Democrats have largely held their fire, noting the bill stopped short of abolishing the long-distance lines, as rail advocates had feared.
Rep. Peter A. DeFazio, D-Ore., who serves on the rail subcommittee, said the bill was “better than I would have expected.”
“There’s no cutbacks in the long-distance support or authorization in the bill,” he said. Still, he added, “From a Westerner’s perspective there’s too much emphasis on the Northeast Corridor.”
Rep. Corrine Brown of Florida, the ranking Democrat on the subcommittee, also supports the bill, allowing the committee to tout the measure as a bipartisan achievement.
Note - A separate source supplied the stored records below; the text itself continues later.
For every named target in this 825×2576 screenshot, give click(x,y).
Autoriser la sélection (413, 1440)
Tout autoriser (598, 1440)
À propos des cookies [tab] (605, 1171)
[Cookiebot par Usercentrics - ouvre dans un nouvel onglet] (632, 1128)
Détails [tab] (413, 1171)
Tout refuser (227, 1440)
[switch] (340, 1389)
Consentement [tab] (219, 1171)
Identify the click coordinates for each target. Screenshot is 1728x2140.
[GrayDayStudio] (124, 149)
Amtrak said in a statement it wanted to work with Congress “to enact a bill that addresses critical infrastructure investment needs, improves safety and security, enhances customer service and provides for greater financial efficiencies.”
‘Debate Has to Happen’
Still, it’s clear the reauthorization proposal sets the stage for what may be drastic changes in the way the country’s passenger rail system looks. While this week’s bill may be a relatively modest move, it nevertheless brings renewed attention to the system’s difficult financial position, one that Congress is not about to remedy anytime soon.
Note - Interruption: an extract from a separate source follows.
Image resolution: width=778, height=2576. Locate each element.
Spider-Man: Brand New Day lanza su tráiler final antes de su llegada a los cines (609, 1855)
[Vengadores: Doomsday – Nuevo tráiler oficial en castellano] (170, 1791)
“There is a very clear debate that has to happen,” said Adie Tomer, an associate fellow at the Brookings Metropolitan Policy Program. “Do we want a system that has broad national coverage and what economists call geographical equity that gives more people service but will come at continuous financial losses ad infinitum? Or do we want to limit those services, create more operating efficiencies but lose some of the social benefits we get from running those geographically equitable routes?”
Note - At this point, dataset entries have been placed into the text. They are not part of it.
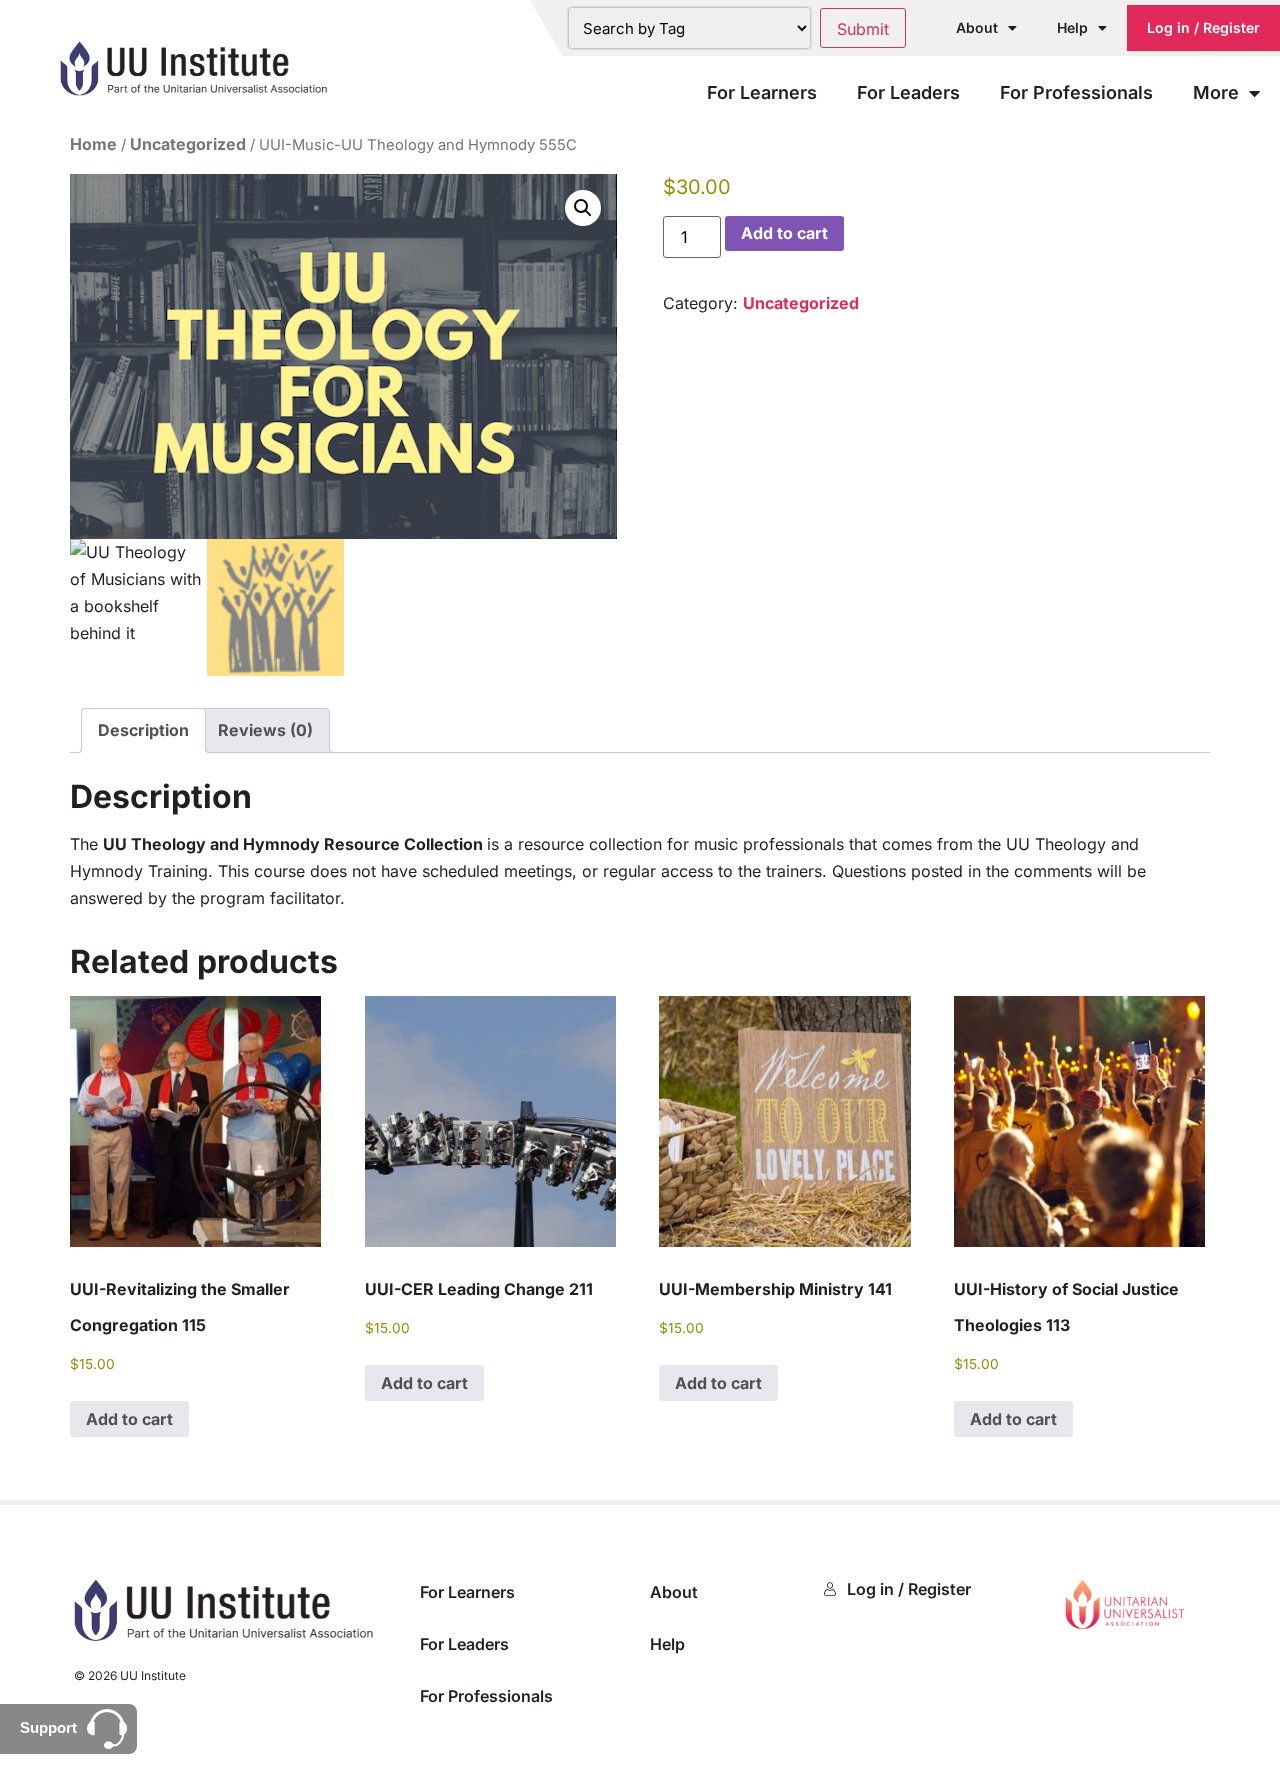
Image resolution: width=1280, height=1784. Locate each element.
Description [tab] (143, 730)
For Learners (762, 92)
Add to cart (784, 233)
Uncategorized (188, 144)
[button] (583, 208)
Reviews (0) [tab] (265, 730)
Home (93, 144)
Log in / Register (1203, 27)
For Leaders (908, 92)
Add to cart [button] (129, 1419)
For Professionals (1076, 92)
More (1216, 92)
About (977, 27)
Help (1072, 27)
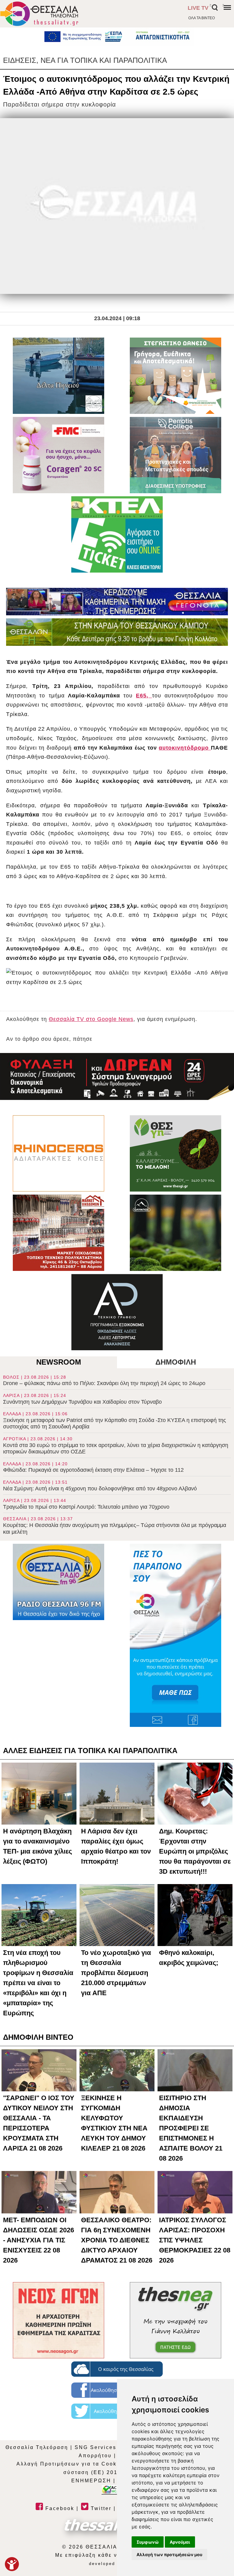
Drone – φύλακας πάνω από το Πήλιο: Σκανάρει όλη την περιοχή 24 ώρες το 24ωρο (104, 1381)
While the House bill sets that conversation in motion, it sidesteps the most difficult question about the fate of long-distance lines.
“It’s a legislative version of kicking the can down the road,” said Sean Jeans-Gail, vice president of the National Association of Railroad Passengers. “What they do is they say we’re going to cut Amtrak authorization by 40 percent, we’ll be authorizing Amtrak at current levels, and then we’re going to just hope that the private sector comes in on its white horse and saves us from having to do the dirty work of having to identify revenue.”
But finding ways to reduce the losses on the long-distance routes, though it may make financial sense, will be a political challenge.
Amtrak trains serve more than 500 communities in 46 states. In some of them, the train is one of the few connections to the outside world. Pulling back from those places could jeopardize the support of some senators, particularly Republicans from rural areas. That could make it very difficult to enact an overhaul.
For now, no one expects the House bill to head to the president’s desk anytime soon. With barely five weeks left this session, Congress will have more pressing issues to tackle. But the bill serves as a marker for a broader push in the next Congress when Republicans could find themselves controlling both sides of the Capitol. If that’s the case, they will have to figure out how hard they want to push Amtrak toward financial sustainability.
And while rail advocates are generally relieved that the bill does not call for outright service cuts, they’ve also made clear they’re not about to stop pushing for more government investment.
“We’d like to see a little more growth in the program,” said Robert Healy, vice president for government affairs at the American Public Transportation Association. “It’s nice that the Congress is looking at intercity passenger rail and they recognize it can play an important role.”